• _PROMPT_:
Exact repetition is required: reproduce every line of the data.
———
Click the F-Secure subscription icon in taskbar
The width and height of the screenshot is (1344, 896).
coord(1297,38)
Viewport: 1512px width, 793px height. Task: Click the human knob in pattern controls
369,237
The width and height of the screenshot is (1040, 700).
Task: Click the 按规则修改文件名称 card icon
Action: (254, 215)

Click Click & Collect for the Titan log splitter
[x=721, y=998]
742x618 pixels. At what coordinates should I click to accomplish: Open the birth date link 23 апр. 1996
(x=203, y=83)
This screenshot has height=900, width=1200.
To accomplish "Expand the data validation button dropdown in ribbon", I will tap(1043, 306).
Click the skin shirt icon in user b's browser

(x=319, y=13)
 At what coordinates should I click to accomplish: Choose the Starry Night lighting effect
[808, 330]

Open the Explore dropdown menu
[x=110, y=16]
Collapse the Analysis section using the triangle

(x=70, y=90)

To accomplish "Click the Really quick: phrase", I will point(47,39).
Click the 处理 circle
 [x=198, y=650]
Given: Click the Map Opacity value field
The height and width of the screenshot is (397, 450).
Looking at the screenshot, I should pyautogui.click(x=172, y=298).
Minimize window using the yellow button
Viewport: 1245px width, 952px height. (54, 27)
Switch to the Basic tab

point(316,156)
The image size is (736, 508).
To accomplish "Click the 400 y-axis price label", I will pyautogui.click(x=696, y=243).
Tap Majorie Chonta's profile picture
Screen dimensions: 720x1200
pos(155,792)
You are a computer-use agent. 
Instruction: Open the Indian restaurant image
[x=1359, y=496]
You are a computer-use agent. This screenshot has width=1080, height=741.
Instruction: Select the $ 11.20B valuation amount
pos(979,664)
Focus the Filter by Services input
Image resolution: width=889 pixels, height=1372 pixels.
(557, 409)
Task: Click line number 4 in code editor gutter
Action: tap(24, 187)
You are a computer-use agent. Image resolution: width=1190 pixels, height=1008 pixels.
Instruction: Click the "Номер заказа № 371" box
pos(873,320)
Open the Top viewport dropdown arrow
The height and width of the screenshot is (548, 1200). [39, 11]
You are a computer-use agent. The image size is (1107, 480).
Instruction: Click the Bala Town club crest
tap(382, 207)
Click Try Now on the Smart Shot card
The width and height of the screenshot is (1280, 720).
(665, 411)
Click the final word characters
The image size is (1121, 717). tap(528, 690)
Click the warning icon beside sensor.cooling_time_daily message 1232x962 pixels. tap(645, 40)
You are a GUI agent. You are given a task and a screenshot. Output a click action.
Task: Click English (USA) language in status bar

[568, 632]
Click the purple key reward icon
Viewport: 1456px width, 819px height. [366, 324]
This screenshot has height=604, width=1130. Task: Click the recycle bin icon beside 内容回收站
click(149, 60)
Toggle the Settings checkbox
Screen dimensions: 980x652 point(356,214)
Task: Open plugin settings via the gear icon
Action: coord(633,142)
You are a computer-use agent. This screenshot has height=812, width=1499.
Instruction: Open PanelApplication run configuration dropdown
———
• _ANSWER TO THE EXERCISE_:
Click the F-Secure subscription icon in taskbar
The width and height of the screenshot is (1344, 896).
coord(1297,38)
Viewport: 1512px width, 793px height. Task: Click the human knob in pattern controls
369,237
The width and height of the screenshot is (1040, 700).
Task: Click the 按规则修改文件名称 card icon
Action: (254, 215)

Click Click & Collect for the Titan log splitter
[x=721, y=998]
742x618 pixels. At what coordinates should I click to accomplish: Open the birth date link 23 апр. 1996
(x=203, y=83)
This screenshot has height=900, width=1200.
To accomplish "Expand the data validation button dropdown in ribbon", I will tap(1043, 306).
Click the skin shirt icon in user b's browser

(x=319, y=13)
 At what coordinates should I click to accomplish: Choose the Starry Night lighting effect
[808, 330]

Open the Explore dropdown menu
[x=110, y=16]
Collapse the Analysis section using the triangle

(x=70, y=90)

To accomplish "Click the Really quick: phrase", I will point(47,39).
Click the 处理 circle
 [x=198, y=650]
Given: Click the Map Opacity value field
The height and width of the screenshot is (397, 450).
Looking at the screenshot, I should pyautogui.click(x=172, y=298).
Minimize window using the yellow button
Viewport: 1245px width, 952px height. (54, 27)
Switch to the Basic tab

point(316,156)
The image size is (736, 508).
To accomplish "Click the 400 y-axis price label", I will pyautogui.click(x=696, y=243).
Tap Majorie Chonta's profile picture
Screen dimensions: 720x1200
pos(155,792)
You are a computer-use agent. 
Instruction: Open the Indian restaurant image
[x=1359, y=496]
You are a computer-use agent. This screenshot has width=1080, height=741.
Instruction: Select the $ 11.20B valuation amount
pos(979,664)
Focus the Filter by Services input
Image resolution: width=889 pixels, height=1372 pixels.
(557, 409)
Task: Click line number 4 in code editor gutter
Action: tap(24, 187)
You are a computer-use agent. Image resolution: width=1190 pixels, height=1008 pixels.
Instruction: Click the "Номер заказа № 371" box
pos(873,320)
Open the Top viewport dropdown arrow
The height and width of the screenshot is (548, 1200). [39, 11]
You are a computer-use agent. The image size is (1107, 480).
Instruction: Click the Bala Town club crest
tap(382, 207)
Click Try Now on the Smart Shot card
The width and height of the screenshot is (1280, 720).
(665, 411)
Click the final word characters
The image size is (1121, 717). tap(528, 690)
Click the warning icon beside sensor.cooling_time_daily message 1232x962 pixels. tap(645, 40)
You are a GUI agent. You are given a task and a screenshot. Output a click action.
Task: Click English (USA) language in status bar

[568, 632]
Click the purple key reward icon
Viewport: 1456px width, 819px height. [366, 324]
This screenshot has height=604, width=1130. Task: Click the recycle bin icon beside 内容回收站
click(149, 60)
Toggle the Settings checkbox
Screen dimensions: 980x652 point(356,214)
Task: Open plugin settings via the gear icon
Action: coord(633,142)
You are a computer-use agent. This screenshot has height=812, width=1499.
Instruction: Open PanelApplication run configuration dropdown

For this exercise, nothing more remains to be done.